* _Texte présenté_:

:::::

Dans une décision récente (Conseil d’Etat 5 décembre 2016 M. A… c/ Rectorat de l’académie de Montpellier, req. n°393558), le Conseil d’Etat a apporté de nouvelles précisions sur la situation du fonctionnaire à l’issue d’un congé de maladie ordinaire imputable au service.
 


M.A..., enseignant en lycée professionnel à Perpignan, a été placé en congé de maladie à compter du 15 octobre 2009, date de consolidation de son état à la suite de l'accident de service dont il avait été auparavant victime.
 
Puis, par un arrêté du 8 décembre 2011 du recteur de l'académie de Montpellier, l'intéressé a été rétroactivement admis à la retraite pour invalidité à compter du 16 octobre 2010, date d'expiration de son congé de maladie d'un an.

:::::

(Entrées enregistrées)
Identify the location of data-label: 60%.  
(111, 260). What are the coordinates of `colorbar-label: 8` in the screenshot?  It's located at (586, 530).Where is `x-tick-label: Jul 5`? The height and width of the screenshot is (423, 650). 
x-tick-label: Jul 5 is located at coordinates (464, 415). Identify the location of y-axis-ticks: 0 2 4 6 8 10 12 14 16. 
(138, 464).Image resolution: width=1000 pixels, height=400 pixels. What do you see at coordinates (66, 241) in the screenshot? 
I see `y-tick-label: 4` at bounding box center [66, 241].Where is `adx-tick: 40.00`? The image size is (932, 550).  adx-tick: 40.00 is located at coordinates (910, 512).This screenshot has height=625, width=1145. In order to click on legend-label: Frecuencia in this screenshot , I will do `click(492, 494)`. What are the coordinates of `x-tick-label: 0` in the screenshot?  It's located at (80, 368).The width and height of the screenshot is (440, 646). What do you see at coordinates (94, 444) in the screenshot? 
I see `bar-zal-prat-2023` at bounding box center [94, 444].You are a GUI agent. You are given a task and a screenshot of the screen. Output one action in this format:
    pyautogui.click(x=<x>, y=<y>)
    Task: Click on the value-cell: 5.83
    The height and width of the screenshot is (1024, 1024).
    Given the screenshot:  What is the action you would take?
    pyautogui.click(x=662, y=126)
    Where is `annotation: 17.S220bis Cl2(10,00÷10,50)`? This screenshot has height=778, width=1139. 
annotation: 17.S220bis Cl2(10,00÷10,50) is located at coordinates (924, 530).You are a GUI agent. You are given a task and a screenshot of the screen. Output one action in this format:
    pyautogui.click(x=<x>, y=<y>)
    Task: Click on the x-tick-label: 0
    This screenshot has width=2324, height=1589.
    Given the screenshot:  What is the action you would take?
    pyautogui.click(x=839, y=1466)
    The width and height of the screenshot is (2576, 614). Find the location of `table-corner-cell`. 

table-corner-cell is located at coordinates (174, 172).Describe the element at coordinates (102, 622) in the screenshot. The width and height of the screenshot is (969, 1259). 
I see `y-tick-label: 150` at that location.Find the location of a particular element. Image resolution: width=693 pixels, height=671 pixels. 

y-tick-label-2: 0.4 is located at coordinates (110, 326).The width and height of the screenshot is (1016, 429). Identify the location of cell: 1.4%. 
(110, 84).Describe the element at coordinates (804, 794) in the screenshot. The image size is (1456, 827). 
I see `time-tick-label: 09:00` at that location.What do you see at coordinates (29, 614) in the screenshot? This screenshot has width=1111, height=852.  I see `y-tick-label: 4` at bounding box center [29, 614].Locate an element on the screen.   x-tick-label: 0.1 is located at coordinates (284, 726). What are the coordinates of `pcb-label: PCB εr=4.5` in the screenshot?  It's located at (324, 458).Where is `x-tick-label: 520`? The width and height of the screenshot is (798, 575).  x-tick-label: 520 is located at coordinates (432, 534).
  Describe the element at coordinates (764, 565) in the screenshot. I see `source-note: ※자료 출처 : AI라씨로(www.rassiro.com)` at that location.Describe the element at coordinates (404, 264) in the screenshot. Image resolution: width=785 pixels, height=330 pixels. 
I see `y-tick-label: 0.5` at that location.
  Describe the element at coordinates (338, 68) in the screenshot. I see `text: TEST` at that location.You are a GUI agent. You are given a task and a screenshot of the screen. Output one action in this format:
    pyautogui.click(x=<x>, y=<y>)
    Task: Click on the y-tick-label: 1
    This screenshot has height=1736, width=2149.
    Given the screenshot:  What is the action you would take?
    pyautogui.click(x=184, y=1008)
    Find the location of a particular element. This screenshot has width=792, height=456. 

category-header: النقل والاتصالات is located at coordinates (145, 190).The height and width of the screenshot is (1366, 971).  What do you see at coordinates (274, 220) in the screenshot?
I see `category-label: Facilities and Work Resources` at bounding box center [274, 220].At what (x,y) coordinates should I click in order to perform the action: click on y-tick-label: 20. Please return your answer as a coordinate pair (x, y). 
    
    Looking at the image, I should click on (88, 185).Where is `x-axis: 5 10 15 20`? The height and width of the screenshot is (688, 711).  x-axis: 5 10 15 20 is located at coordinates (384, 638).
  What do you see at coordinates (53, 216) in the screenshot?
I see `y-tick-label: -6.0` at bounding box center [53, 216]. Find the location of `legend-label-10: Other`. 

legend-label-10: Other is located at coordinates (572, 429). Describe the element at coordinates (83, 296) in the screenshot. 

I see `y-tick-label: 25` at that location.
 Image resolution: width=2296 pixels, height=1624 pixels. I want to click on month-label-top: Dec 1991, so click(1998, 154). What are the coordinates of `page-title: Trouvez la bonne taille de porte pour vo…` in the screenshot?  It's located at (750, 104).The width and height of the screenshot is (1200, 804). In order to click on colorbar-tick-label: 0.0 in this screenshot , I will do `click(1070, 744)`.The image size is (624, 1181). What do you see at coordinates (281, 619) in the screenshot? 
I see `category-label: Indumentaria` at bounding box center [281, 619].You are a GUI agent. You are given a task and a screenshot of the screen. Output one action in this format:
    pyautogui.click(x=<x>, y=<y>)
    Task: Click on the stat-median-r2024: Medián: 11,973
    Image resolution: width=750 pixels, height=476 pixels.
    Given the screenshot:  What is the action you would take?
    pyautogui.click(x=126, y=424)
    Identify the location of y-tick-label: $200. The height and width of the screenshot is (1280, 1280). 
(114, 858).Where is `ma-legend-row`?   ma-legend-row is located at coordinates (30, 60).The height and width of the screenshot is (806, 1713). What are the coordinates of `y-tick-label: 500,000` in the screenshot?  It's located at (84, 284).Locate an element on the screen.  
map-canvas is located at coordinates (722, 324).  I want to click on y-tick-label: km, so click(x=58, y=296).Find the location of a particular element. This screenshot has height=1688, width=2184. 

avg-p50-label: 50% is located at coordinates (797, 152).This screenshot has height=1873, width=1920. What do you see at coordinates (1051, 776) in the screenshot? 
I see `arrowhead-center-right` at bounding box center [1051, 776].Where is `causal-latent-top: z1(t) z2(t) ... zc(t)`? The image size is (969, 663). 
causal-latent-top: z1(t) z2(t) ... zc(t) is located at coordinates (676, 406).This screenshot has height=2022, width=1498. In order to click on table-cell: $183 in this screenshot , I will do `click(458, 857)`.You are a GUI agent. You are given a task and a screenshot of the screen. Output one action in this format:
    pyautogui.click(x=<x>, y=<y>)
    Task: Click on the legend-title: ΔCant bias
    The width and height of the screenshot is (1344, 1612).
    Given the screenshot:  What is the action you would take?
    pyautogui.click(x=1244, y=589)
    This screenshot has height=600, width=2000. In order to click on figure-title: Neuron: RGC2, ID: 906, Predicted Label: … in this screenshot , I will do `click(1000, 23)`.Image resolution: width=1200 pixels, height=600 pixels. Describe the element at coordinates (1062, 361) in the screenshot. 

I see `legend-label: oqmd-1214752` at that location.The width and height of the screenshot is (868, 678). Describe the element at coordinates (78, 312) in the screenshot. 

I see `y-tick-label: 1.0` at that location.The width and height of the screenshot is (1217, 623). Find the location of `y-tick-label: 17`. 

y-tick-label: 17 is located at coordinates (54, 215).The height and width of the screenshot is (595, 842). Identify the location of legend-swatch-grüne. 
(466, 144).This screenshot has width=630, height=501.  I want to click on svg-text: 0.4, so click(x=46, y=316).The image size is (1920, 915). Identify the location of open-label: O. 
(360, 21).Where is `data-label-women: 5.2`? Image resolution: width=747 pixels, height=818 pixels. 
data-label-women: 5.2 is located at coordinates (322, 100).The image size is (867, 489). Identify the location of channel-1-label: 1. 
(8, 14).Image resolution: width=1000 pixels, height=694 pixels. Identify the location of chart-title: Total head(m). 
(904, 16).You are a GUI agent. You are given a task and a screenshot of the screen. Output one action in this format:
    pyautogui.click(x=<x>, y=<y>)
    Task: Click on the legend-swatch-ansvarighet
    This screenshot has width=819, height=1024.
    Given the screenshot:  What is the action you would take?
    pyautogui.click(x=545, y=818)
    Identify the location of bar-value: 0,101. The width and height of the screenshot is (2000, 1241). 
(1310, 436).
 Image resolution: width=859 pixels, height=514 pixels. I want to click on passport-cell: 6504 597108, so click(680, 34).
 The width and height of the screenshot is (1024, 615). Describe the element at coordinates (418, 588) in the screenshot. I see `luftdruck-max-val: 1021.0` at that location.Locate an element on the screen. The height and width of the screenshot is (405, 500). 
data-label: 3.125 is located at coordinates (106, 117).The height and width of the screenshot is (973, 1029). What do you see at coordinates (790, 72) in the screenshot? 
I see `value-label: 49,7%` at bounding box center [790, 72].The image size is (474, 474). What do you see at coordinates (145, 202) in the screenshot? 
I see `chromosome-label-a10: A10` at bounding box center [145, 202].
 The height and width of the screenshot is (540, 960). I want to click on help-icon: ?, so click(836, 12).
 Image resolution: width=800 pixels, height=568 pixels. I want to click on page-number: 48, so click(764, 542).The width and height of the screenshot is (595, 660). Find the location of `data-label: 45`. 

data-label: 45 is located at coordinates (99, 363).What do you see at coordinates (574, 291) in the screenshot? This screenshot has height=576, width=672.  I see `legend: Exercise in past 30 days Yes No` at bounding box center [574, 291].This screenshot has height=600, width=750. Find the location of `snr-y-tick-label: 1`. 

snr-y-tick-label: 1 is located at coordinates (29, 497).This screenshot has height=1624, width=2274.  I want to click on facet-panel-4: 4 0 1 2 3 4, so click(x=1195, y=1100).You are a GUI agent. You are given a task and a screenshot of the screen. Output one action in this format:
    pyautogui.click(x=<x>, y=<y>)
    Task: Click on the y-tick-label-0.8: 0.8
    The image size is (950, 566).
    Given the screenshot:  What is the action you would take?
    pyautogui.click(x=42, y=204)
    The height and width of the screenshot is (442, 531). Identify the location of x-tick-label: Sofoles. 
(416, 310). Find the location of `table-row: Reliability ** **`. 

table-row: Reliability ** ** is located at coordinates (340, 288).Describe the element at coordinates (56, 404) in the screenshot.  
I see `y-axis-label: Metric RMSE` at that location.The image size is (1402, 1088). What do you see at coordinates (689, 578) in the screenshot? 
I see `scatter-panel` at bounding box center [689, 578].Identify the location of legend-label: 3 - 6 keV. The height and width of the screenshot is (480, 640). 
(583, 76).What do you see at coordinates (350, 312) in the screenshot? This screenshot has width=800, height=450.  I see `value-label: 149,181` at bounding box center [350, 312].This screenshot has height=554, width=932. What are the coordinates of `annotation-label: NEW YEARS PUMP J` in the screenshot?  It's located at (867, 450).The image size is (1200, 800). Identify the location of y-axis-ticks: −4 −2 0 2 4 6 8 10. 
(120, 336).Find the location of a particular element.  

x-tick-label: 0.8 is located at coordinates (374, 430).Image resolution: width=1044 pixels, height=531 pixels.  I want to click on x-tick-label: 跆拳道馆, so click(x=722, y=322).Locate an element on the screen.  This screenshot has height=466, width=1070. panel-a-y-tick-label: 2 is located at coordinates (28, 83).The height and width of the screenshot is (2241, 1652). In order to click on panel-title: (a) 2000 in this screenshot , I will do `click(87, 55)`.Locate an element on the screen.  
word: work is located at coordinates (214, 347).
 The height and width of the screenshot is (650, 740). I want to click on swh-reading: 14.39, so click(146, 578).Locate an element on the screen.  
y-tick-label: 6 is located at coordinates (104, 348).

:::::

Mettez à jour le passage du texte sur la décision du Conseil d'État qui commence aux mots "Puis, par un" et s'arrête après "maladie d'un an.", en y remplaçant "l'intéressé" par "l'enseignant".

Puis, par un arrêté du 8 décembre 2011 du recteur de l'académie de Montpellier, l'enseignant a été rétroactivement admis à la retraite pour invalidité à compter du 16 octobre 2010, date d'expiration de son congé de maladie d'un an.